*EXERCISE BRIEF*
Your copy should begin at the line containing "Where should I" and end at the last line of the records below, matching each line exactly and leaving out pictures.

Collected data

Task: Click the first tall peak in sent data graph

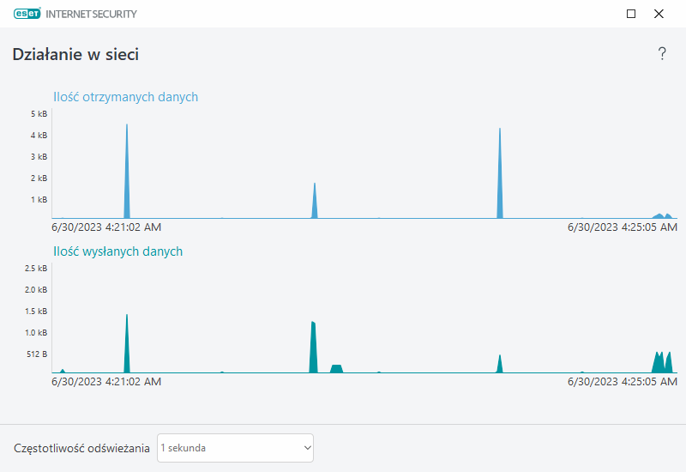Action: [x=127, y=348]
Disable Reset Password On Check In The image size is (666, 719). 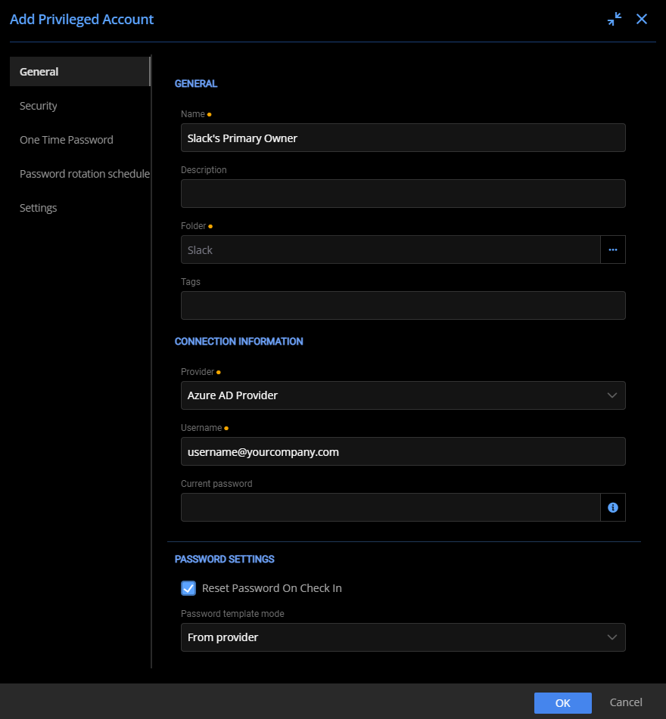(x=188, y=587)
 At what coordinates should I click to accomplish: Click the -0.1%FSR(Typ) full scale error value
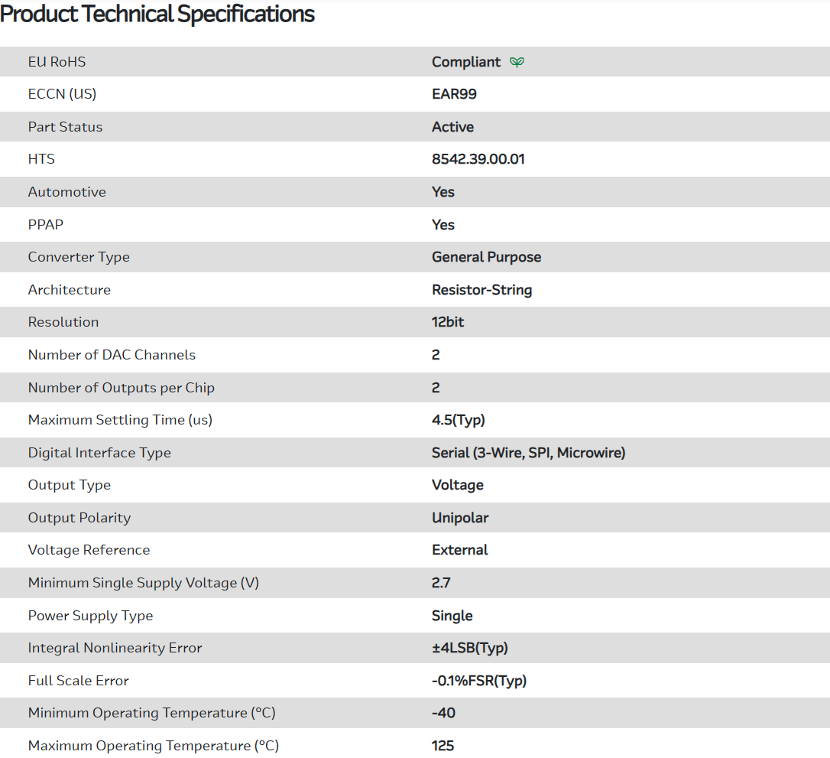click(479, 681)
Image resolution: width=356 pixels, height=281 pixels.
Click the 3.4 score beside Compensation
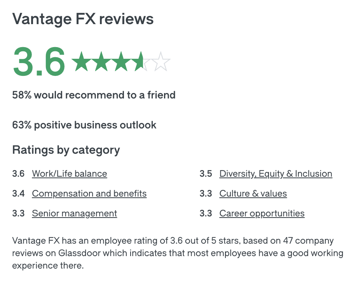click(x=18, y=193)
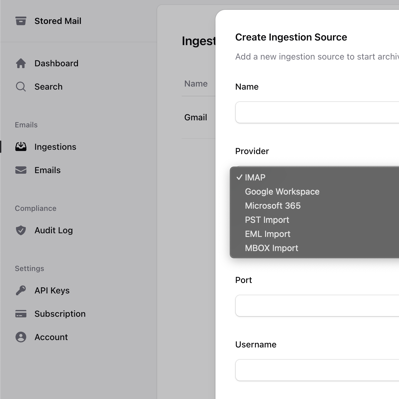Screen dimensions: 399x399
Task: Click the Username text field
Action: coord(316,370)
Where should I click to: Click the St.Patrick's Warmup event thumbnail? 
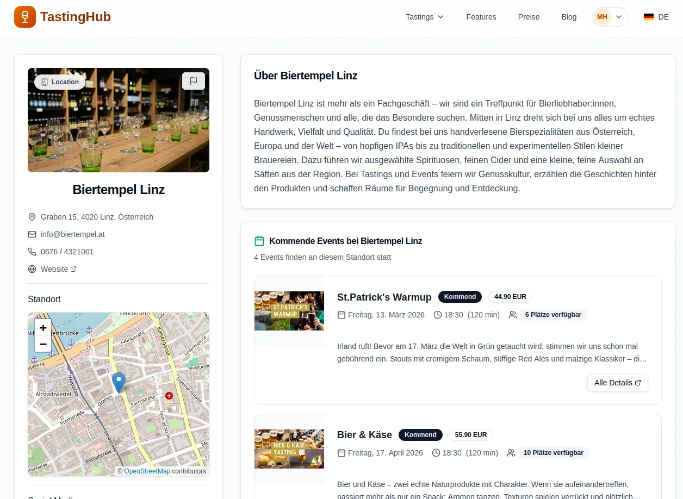point(289,311)
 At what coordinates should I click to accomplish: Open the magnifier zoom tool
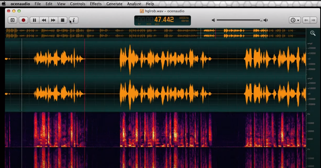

*PROBLEM SOLUTION*
Where should I click to: Click the St.Patrick's Warmup event thumbnail? 
point(289,311)
 At what coordinates should I click to accomplish: Open the magnifier zoom tool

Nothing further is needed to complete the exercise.